Assurance maladie obligatoire : la nouvelle stratégie 2020-2024 de l’ANAM vise une couverture de 90% en 2025

La population couverte par l’AMO atteint 10,1 millions de personnes. L’ANAM vise un taux de couverture de 90% d’ici 2025. Pour cela, sa stratégie prévoit le renouvellement des conventions tarifaires, la promotion du générique, l’élargissement de la liste des médicaments remboursables en vue de réduire la contribution des ménages aux soins.

Enclencher une dynamique nouvelle en matière de sécurité sociale, particulièrement en ce qui concerne la couverture médicale. C’est l’engagement pris par le gouvernement dans l’objectif de permettre à l’ensemble de la population d’avoir accès à des soins adaptés et de qualité. Et c’est pour cela que l’Agence nationale de l’assurance maladie (ANAM) a lancé sa nouvelle stratégie 2020-2024 visant la garantie d’un accès équitable aux soins de santé et un taux de 90% de couverture à l’horizon 2025. C’est ce qui a été souligné lors de la 22e session du Conseil d’Administration relatif à l’Assurance maladie obligatoire (AMO).
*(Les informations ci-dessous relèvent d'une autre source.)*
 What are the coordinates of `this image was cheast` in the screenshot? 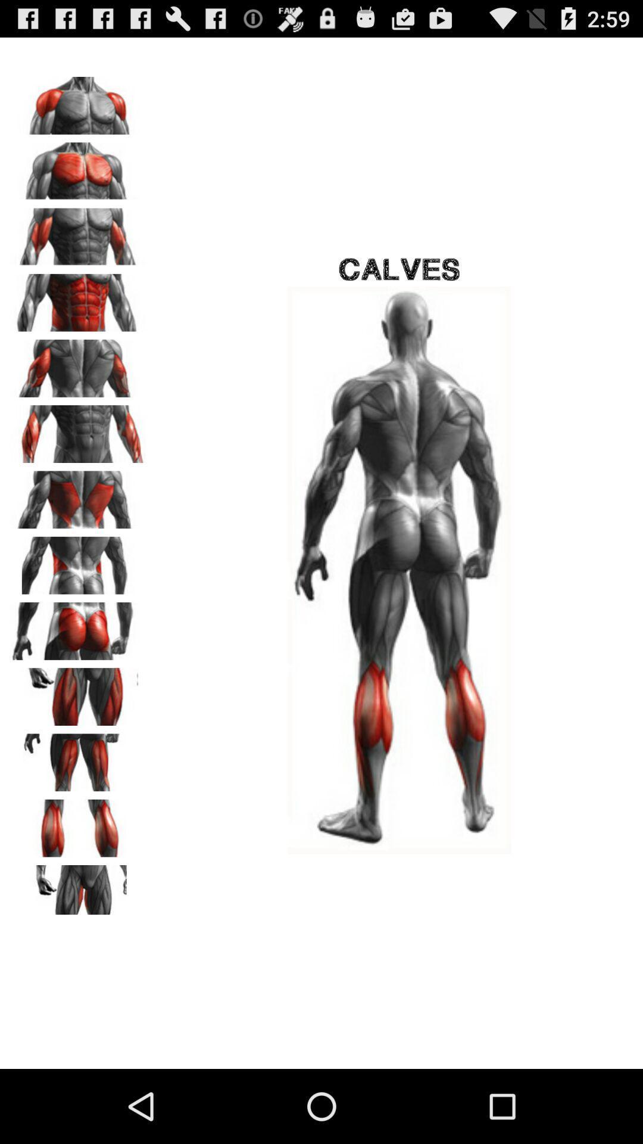 It's located at (78, 166).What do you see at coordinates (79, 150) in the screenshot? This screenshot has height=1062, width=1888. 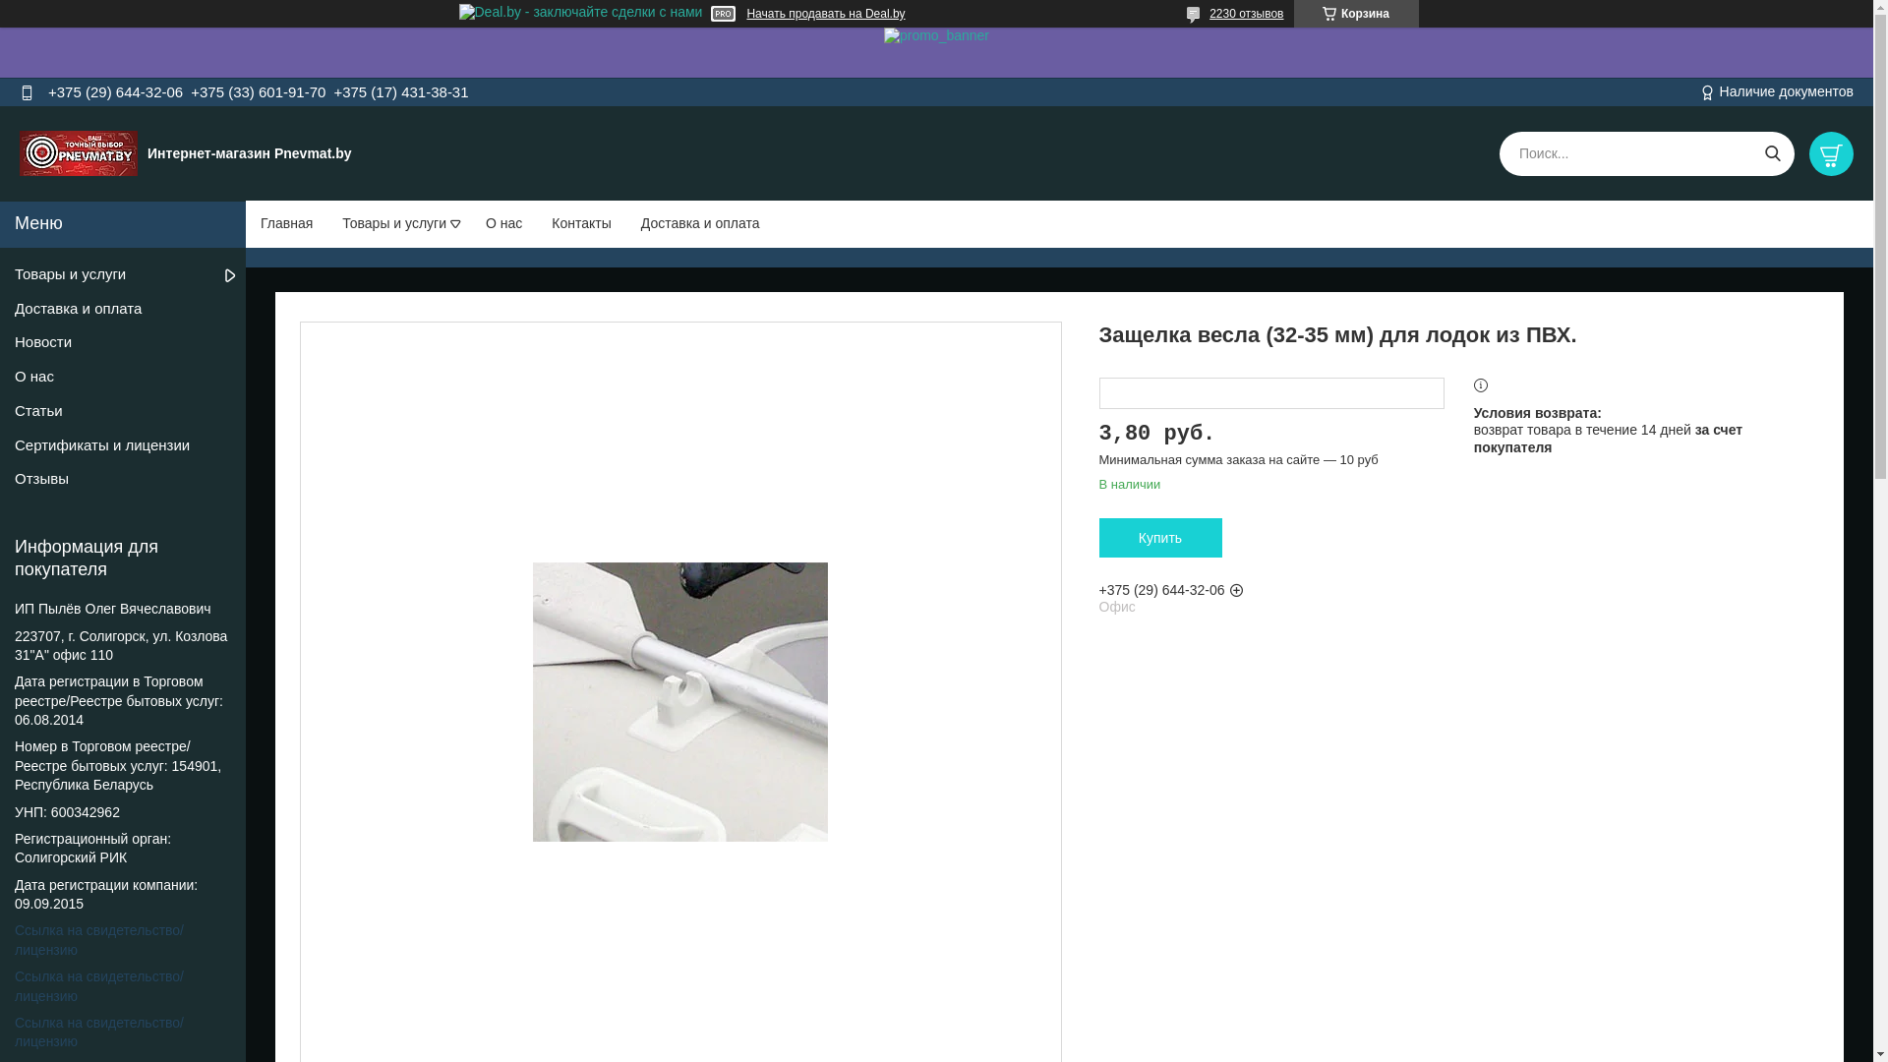 I see `'Pnevmat.by'` at bounding box center [79, 150].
Cela nécessite, selon Khalid Lahlou, directeur général de l’ANAM, de renforcer le dispositif de régulation afin d’assurer la pérennité des régimes, le renforcement du processus de renouvellement des conventions nationales, l’élaboration et la diffusion des protocoles thérapeutiques, la promotion du médicament générique, l’élargissement de la liste des médicaments remboursables et enfin la mise en place d’un suivi médical coordonné.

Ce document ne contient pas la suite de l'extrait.